Fusion Science and Technology | 2007
T. Hayashi; K. Isobe; K. Kobayashi; Yasunori Iwai; Yoshinori Kawamura; H. Nakamura; Wataru Shu; Tadaaki Arita; Shuichi Hoshi; Takumi Suzuki; Masayuki Yamada; T. Yamanishi
Abstract The design studies of Atmosphere Detirtiation System (ADS) have been carried out in Japan Atomic Energy Agency (JAEA) as a contribution of Japan to ITER. The performance of ADS has also been investigated under accidental conditions such as fire and co-existing of a poison gas for catalyst like SF6. There is no degradation of Detritiation Factor (DF) under co-existing of CO or CO2 up to 20% as a simulated fire condition.
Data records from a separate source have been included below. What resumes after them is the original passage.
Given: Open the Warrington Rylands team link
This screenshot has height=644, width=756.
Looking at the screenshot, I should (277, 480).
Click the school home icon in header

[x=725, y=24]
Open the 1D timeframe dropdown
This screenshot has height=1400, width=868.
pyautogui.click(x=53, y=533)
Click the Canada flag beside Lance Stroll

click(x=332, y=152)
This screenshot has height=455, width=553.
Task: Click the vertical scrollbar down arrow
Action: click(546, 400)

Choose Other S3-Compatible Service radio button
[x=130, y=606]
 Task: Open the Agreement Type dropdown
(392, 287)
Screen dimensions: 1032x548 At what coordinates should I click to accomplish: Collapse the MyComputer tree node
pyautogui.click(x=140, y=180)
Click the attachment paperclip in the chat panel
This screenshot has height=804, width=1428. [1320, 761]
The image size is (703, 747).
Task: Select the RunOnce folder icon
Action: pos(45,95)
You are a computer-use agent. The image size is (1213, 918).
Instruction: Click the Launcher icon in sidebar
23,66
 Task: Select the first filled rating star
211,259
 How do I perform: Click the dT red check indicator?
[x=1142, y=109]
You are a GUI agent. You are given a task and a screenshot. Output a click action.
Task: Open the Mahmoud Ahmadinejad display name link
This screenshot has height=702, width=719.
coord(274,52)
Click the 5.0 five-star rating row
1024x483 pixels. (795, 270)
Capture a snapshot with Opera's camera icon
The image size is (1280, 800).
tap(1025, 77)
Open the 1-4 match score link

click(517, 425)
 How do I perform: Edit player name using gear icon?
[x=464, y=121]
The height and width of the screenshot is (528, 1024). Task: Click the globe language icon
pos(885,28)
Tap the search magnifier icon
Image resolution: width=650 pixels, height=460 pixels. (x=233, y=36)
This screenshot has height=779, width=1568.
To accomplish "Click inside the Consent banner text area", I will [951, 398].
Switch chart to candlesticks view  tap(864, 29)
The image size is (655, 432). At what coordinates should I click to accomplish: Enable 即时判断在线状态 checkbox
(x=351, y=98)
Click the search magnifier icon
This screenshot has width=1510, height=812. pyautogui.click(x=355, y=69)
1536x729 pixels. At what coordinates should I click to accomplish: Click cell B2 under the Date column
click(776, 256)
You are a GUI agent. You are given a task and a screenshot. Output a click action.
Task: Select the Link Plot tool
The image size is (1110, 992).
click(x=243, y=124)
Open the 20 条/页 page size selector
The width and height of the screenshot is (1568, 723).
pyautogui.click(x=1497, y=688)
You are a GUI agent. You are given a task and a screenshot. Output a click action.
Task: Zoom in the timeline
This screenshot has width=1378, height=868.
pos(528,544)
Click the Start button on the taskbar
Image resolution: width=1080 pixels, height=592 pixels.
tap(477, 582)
However, only 0.1% of SF6 degrades the DF from more than 1000 to 50, following reduction of water by SF4 etc. (decomposition products of SF6) at 773K of catalyst bed. For the tritium processing technologies, our efforts have been focused on the R & D of the tritium recovery system of breeding blanket. In case of ITER Test Blanket Module, a cryogenic molecular sieve bed system was designed and demonstrated. Furthermore, electro-chemical pumping system using a proton conductor is also investigated to design more effective system. The durability of electrolysis cell for Water Detritiation System (WDS) has been investigated and it is expected that the cell can endure more than 3 years’ operation under the ITER WDS design condition. A series of fundamental studies on tritium safety technologies has been carried out as another major activity of JAEA for ITER and future fusion demo reactors. Tritium behavior in various confinement materials, tritium monitoring & accountancy, and detritiation were studied under collaboration programs with universities, using Caisson Assembly for Tritium Safety study.